Interpersonal Skills: Work involves regular collaboration with Data Engineering, departmental leadership, and end users across the credit union. Ability to clearly explain complex technical concepts to non-technical stakeholders and to operate with a high degree of independence and sound judgment is essential.
Other Skills:
Strong Python skills, including experience with ML/AI frameworks (PyTorch, Hugging Face Transformers, LangChain/LlamaIndex/ Haystack, or similar).
Experience with vector databases and embedding-based retrieval systems.
Hands-on experience with containerized deployment (Docker) on Linux (Debian/Ubuntu) servers.

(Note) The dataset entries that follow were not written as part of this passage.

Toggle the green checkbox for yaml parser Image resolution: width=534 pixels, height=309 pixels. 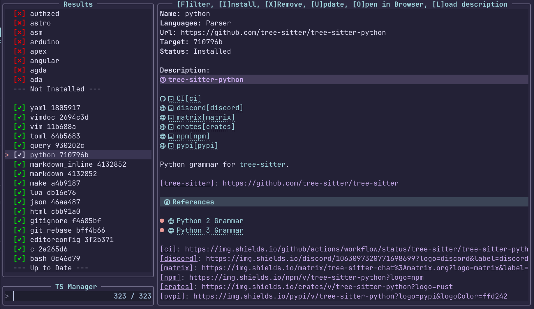19,108
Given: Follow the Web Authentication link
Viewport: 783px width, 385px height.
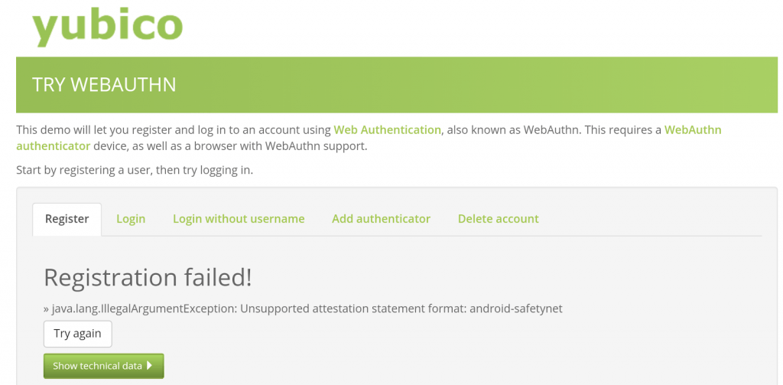Looking at the screenshot, I should [387, 130].
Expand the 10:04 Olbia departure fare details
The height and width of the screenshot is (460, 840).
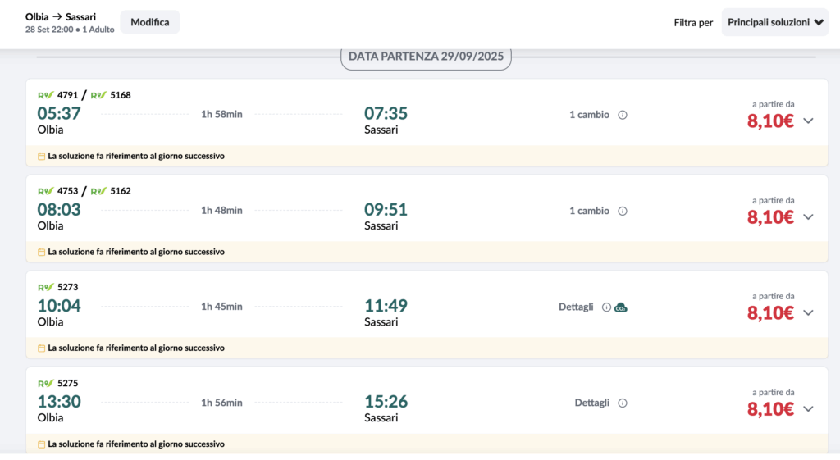(x=808, y=313)
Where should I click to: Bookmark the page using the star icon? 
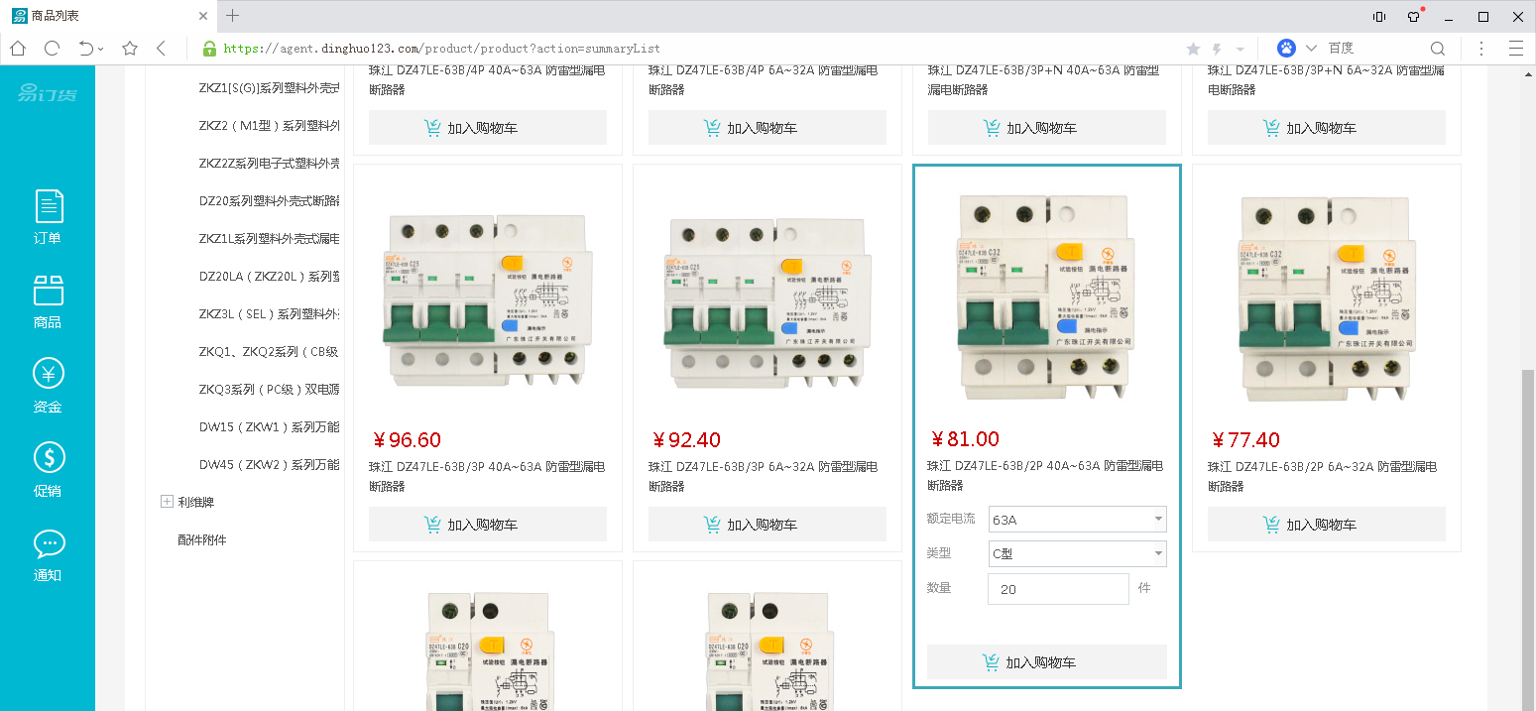click(129, 48)
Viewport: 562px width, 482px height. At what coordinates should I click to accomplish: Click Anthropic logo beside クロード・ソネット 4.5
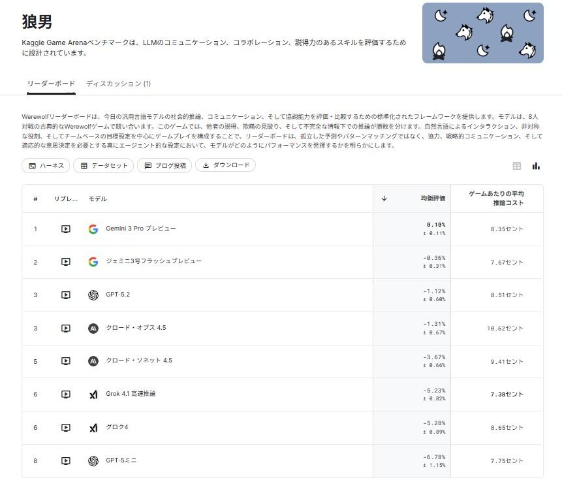coord(93,361)
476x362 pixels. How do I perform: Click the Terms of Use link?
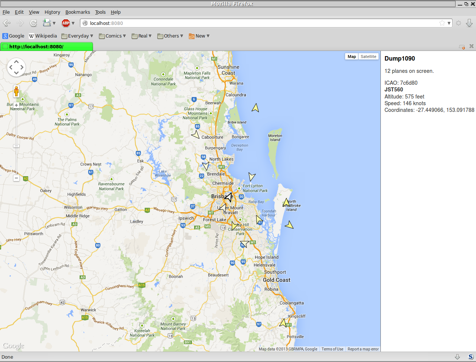pyautogui.click(x=332, y=349)
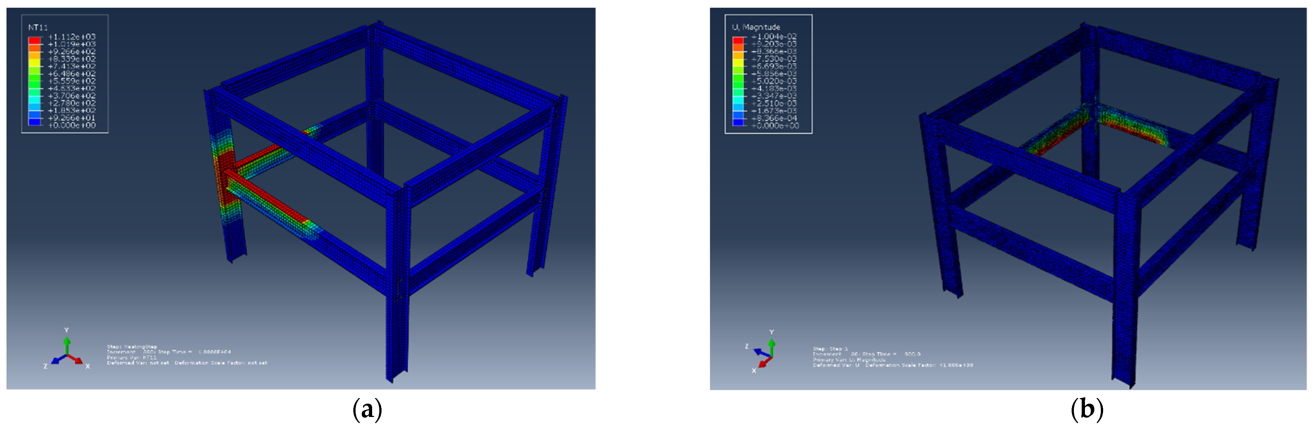
Task: Click the red swatch in U Magnitude legend
Action: [x=738, y=40]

Demonstrated ability to operate independently in greenfield environments, building from zero with limited existing infrastructure or precedent.
Understanding of data privacy and PII handling practices.
Experience operating self-hosted LLMs (Ollama, vLLM, text-generation-inference) on GPU hardware, including GPU resource planning and capacity management, preferred.
Experience in financial services, banking, or another regulated industry preferred.
Familiarity with NCUA, GLBA, or similar regulatory frameworks governing data handling preferred.
Must have good communication skills.
Ability to maintain a high level of confidentiality at all times.
Must have a proactive attitude toward members, supervisors, co-workers and the credit union.
Physical Requirements:
Work Environment On-site role supporting on-premises infrastructure; no cloud deployment of sensitive data permitted. Occasional off-hours support for production AI systems may be required.